In the U.S., professional wrestling is classified as entertainment. Lucha Libre in Mexico is more than just that. It is tradition, part of the culture. This isn’t wrestling … it’s Lucha Libre.

Lucha Libre has been popular in Mexico for almost 80 years.  Salvador Lutteroth, the 17-year-old son of high society immigrants from the U.S., attended a wrestling match in Texas and subsequently decided to take the sport back to Mexico. He is known as the father of Lucha Libre in Mexico.

Wrestlers are called “Luchadores” and are considered superheroes. Every Luchador assumes a persona; this persona is sometimes based on his past, his beliefs or his personality. The Luchador, or the company he is part of, designs a mask that will represent him in the ring. Once a Luchador puts on the mask, he is no longer a regular person, but turns into a superhero or a villain.

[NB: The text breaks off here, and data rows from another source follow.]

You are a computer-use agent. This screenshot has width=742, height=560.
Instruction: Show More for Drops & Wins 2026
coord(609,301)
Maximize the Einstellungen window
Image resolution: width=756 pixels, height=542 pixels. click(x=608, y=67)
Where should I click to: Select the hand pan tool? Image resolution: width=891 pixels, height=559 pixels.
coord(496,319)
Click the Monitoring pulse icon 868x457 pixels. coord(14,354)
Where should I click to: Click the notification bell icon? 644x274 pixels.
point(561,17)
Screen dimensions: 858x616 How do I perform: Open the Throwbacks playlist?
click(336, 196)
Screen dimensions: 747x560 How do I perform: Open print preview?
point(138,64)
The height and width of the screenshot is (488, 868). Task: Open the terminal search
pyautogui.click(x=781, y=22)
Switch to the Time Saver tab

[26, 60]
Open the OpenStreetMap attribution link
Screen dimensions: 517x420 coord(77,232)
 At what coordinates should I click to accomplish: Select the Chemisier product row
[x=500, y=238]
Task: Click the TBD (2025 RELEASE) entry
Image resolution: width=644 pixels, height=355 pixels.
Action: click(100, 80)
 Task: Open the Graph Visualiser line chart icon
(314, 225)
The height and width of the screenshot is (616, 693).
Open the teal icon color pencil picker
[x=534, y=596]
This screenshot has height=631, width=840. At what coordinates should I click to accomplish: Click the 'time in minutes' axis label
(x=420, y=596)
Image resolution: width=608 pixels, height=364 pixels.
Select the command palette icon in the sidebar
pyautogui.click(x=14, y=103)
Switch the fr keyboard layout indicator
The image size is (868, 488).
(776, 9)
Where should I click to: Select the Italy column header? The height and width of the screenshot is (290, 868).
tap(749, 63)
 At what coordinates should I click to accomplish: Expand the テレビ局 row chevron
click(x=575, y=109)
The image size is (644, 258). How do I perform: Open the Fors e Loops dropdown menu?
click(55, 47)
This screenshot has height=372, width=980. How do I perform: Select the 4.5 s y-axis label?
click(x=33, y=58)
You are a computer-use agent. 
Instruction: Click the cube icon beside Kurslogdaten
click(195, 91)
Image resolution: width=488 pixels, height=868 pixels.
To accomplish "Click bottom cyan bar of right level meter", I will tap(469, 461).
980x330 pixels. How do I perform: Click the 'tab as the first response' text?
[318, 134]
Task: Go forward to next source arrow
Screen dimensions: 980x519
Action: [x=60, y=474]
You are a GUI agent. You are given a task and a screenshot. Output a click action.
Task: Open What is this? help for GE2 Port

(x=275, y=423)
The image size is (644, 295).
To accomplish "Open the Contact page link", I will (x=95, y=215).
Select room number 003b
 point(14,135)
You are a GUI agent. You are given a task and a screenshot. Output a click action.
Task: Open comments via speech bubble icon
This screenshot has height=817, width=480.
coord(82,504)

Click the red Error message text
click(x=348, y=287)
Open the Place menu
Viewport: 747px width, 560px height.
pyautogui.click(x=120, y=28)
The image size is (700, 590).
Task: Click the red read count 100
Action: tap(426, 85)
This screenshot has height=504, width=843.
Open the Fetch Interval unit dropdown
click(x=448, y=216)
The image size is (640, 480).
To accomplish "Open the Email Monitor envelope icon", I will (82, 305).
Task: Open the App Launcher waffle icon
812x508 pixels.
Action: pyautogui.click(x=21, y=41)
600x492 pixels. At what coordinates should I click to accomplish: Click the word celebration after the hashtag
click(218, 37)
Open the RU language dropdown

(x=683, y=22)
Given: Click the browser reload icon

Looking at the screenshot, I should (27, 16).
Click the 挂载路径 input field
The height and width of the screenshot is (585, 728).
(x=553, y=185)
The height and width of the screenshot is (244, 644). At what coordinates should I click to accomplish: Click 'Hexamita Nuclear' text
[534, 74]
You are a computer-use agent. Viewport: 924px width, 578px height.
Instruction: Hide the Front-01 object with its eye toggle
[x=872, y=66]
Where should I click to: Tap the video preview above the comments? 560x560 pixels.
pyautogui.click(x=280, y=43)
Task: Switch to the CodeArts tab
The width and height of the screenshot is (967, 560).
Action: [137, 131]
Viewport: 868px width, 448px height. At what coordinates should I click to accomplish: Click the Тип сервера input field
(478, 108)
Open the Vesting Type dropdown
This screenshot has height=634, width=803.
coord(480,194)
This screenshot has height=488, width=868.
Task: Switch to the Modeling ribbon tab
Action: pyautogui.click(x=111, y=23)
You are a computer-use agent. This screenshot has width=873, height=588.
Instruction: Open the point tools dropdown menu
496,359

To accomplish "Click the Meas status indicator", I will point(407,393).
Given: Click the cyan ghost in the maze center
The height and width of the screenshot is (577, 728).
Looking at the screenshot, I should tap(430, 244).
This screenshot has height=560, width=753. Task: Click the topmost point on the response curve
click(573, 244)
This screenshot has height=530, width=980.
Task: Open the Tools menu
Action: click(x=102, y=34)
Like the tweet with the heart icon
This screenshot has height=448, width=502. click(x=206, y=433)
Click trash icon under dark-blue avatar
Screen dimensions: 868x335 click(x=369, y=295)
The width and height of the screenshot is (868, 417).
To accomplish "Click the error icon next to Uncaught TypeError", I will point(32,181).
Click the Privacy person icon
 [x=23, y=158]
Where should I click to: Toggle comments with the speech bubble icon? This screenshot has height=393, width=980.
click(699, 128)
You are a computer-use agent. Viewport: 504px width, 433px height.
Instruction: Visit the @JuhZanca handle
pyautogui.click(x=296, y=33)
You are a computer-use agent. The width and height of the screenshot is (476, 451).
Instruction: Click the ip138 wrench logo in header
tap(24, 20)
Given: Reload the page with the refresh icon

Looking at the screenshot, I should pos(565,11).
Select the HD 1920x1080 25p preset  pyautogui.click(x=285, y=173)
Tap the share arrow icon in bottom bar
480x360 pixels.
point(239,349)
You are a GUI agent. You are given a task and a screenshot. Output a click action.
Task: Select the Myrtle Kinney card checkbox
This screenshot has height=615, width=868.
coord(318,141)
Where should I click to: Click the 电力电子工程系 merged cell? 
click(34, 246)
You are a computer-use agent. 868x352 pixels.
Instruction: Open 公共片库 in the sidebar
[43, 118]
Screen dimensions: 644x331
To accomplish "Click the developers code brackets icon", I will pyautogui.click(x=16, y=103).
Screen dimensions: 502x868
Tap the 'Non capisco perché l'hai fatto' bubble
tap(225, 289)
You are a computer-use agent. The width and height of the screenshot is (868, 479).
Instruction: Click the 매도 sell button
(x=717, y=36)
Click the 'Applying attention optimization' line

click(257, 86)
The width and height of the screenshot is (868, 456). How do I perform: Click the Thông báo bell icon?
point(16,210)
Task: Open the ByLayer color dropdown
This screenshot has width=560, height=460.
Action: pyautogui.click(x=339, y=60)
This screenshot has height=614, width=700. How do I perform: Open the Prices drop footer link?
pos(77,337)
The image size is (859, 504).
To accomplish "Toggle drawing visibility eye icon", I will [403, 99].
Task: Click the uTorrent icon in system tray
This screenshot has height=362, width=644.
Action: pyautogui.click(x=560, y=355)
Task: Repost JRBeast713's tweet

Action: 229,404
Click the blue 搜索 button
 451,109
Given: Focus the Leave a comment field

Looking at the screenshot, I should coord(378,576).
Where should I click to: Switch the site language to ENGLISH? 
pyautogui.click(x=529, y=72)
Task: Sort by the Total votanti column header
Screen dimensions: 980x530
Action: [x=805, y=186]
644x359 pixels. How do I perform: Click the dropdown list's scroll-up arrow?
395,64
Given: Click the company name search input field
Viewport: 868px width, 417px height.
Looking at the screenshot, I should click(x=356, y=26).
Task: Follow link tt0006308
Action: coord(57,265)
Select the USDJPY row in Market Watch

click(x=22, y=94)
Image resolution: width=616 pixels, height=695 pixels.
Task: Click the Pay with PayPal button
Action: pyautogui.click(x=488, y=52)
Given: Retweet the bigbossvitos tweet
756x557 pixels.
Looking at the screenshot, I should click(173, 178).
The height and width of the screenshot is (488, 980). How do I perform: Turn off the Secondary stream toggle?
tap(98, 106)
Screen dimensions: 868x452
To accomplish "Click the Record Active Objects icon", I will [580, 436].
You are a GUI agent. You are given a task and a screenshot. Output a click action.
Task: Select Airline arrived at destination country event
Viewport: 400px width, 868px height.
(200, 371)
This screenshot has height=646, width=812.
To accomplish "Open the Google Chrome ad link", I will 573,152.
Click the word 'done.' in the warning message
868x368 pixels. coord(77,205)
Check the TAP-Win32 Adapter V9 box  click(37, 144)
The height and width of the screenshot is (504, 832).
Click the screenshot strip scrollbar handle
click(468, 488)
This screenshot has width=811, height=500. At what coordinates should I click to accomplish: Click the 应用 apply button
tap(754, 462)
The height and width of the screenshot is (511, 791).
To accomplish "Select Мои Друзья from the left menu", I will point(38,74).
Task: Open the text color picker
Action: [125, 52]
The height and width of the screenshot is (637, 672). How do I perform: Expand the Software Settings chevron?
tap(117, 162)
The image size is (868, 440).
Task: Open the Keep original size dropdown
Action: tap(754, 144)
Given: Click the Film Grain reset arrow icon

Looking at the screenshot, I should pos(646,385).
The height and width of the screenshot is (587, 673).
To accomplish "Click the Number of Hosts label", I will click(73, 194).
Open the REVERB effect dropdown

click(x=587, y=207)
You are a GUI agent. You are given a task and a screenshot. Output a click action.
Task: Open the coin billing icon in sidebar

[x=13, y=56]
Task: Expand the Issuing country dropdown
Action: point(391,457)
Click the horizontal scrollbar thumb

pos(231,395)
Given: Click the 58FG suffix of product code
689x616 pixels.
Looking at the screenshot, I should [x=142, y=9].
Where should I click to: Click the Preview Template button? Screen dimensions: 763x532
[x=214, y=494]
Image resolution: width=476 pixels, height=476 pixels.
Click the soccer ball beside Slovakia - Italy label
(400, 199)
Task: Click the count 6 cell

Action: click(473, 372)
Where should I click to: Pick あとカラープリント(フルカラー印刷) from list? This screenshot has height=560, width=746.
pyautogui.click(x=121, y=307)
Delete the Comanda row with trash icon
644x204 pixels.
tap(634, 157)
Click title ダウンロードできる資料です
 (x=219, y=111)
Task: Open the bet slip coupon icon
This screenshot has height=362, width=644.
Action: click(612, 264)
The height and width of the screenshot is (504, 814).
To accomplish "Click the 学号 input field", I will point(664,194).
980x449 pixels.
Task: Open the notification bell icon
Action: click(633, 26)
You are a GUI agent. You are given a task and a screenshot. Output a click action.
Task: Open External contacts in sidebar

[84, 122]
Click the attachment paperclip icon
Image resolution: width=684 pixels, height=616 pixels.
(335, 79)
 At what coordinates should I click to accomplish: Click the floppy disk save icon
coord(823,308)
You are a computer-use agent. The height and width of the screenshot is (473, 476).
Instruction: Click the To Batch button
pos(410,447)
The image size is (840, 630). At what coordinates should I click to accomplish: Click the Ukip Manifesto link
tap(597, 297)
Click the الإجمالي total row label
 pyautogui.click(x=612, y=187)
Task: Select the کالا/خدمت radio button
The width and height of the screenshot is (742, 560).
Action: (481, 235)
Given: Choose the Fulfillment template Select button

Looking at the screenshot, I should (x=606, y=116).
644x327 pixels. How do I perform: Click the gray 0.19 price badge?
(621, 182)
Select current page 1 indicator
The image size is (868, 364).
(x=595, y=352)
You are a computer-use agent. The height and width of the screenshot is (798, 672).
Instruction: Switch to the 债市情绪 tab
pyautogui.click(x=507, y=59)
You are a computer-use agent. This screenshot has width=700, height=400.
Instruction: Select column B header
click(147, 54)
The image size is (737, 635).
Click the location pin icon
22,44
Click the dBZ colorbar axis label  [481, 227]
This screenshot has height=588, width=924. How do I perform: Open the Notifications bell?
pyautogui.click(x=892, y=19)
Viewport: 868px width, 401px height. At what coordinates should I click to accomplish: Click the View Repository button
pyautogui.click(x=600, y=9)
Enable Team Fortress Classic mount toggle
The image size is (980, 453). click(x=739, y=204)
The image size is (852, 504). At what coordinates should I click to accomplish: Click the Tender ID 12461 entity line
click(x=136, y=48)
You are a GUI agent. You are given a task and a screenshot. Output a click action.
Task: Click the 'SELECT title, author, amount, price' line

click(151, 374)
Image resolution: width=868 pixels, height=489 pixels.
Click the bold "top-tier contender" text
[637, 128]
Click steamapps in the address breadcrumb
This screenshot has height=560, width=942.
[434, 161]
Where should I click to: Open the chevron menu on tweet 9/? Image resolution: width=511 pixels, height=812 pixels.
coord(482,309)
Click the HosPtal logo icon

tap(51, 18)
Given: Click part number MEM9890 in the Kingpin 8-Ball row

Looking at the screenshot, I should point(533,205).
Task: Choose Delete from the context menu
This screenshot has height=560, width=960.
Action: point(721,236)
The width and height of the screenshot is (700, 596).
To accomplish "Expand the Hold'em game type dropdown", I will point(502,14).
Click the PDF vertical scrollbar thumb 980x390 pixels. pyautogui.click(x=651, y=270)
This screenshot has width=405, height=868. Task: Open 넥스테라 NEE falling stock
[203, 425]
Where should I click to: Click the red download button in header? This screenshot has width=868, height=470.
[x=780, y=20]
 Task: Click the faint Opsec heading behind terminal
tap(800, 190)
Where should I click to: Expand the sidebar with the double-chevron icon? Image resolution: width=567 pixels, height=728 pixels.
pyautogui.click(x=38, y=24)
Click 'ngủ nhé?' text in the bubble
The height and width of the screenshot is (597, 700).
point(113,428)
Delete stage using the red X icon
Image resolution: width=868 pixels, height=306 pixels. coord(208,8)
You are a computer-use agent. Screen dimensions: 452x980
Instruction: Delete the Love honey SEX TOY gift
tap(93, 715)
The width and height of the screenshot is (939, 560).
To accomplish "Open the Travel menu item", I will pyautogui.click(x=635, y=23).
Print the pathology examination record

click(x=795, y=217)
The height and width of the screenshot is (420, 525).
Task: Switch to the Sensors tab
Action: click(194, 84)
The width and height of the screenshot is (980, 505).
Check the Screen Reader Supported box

There are two types of Luchadores: the “Rudos,” who are the villains, and the “Tecnicos,” who are the heroes. In this manner, the Rudos represent the evil, corrupt, drunken and ugly bullies who are dirty fighters and don’t obey the rules. The Tecnicos are the upstanding, modest clean fighters who are the pride of the community. It is in this way that a Lucha Libre match reflects the real life of the fans.

The main difference between wrestling in the U.S. and Lucha Libre is that physical appearance is not the main reason a Luchador will secure success. The fans don’t seem to care if he or she is tall or short, good or bad-looking, skinny or fat, old or young. What matters is the connection with the fans, the charisma and the Luchador’s talent in the ring.

High-flying maneuvers and skills make it  astonishing to watch. Mexican wrestlers have given Lucha Libre an acrobatic touch, risking their lives in every high-flying move from the very top corner of the ring, appearing to fly down and squash the opponent who might be cowering in front of the audience.

While the maneuvers are thrilling, the main attraction is the mask. There are thousands of masks. The varied styles, colors, materials and designs employed make this not just an exciting sport and thrilling entertainment, but also an art exhibit.

In the 1940s, the first matches were called and promoted as “Mascara vs. Mascara,” meaning Mask vs. Mask. The loser would have to take his mask off, tell the audience his real name and age and could never wear it again to wrestle. This meant the Luchador who had won the most masks in combat became more popular and renowned.

Lucha Libre has seen lots of big names in its history, though not all have been loved, revered and cheered by the fans. As in every sport, there are legendary Luchadors.  Among the most famous are El Santo, Blue Demon, Huracan Ramirez, Mil Mascaras and more recently, Rey Mysterio and Mistico.

Both in Mexico and abroad, Lucha Libre has crossed over into popular culture, especially in comic books, movies and television, and has inspired movies like “Nacho Libre” and shows like “Mucha Lucha,”but most recently the 200th episode of CSI called “Mascara.”

It is said that if you visit Mexico and don’t attend a Lucha Libre show, you weren’t really in Mexico. At every show and in almost every arena, tourists from around the world come to enjoy the show and to be a part of the folklore.